Billingsley defines, in his Equation (15.3), the integral of a measurable function $f$ on $(\Omega,\mathcal F,\mu)$ as

$\int f\,\textrm{d}\mu = \sup\displaystyle\sum_i\left[\inf_{\omega\in A_i}f(\omega)\right]\mu(A_i)$

where the supremum is over all finite decompositions $\{A_i\}$ of $\Omega$ into measurable sets. This is in the same spirit as Rudin's.

Then in Problem 15.2 Billingsley shows that for a bounded function, its upper integral coincides with its lower integral (as is checked in Durrett's second step). And this: ``To define the integral as the common value is the Darboux-Young approach. The advantage of (15.3) as a definition is that (in the nonnegative case) it applies at once to unbounded $f$ and infinite $\mu$.'' I think this answers the original question. That is, what's given in Rudin is, as the first answer says, better as a definition; and to answer my own question, the step concerning bounded functions is, as far as definition is concerned, unnecessary.

This of course is not to say there is no value in checking the identity between the upper and lower integrals. Billingsley adds ``The definition (15.3) always makes formal sense (for finite $\mu(\Omega)$ and $\sup|f|$), but they are reasonable---accord with intuition---only if [the upper and lower integrals coincide].''

I'd prefer defining the integral in three steps and then checking the upper and lower integrals coincide for bounded functions.
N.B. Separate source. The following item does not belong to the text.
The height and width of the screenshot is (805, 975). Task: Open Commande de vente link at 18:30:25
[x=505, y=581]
But who am I to make the call?

Original Post:

Thank you very much for your question and answer, but I still don't understand Durrett's point. And I wished to leave a comment, but I can't due to lack of enough reputation, so pardon me leaving one here; I'll delete it once it gets noticed. (I thought initiating a duplicate is the worse sin.)
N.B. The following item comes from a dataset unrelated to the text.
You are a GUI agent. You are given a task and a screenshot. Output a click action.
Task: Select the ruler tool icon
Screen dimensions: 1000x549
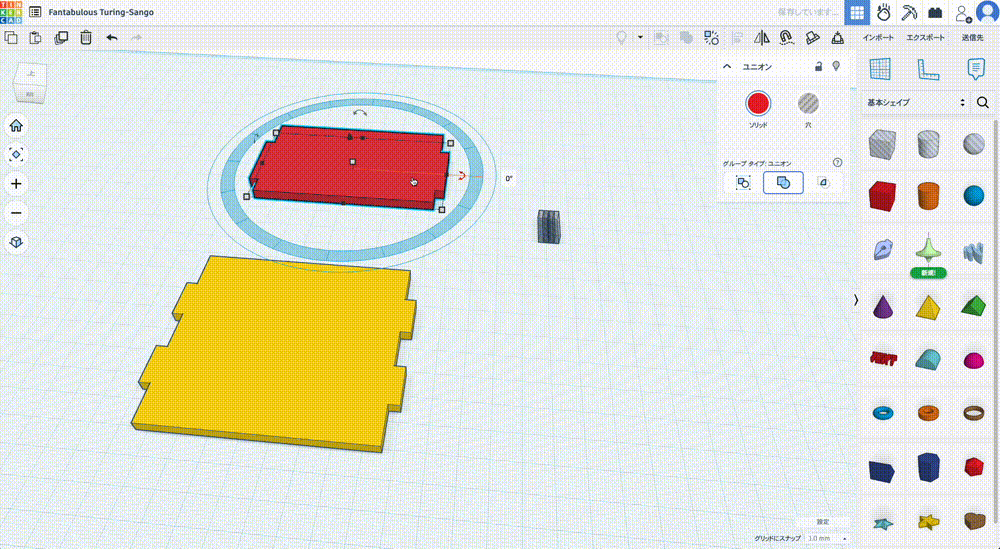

To me, his proof of the bounded convergence theorem does not seem to require the second step (the step mentioned in the original question where the Lebesgue integral is defined for bounded functions on sets with finite measures). My guess is he wanted to make sure that for bounded functions, the Lebesgue integral equals the supremum of the minorizing simple functions and the infimum of the majorizing simple functions, which is not necessary. Is there another reason, other than it makes the proof of the bounded convergence theorem easier, why Durrett's second step is necessary?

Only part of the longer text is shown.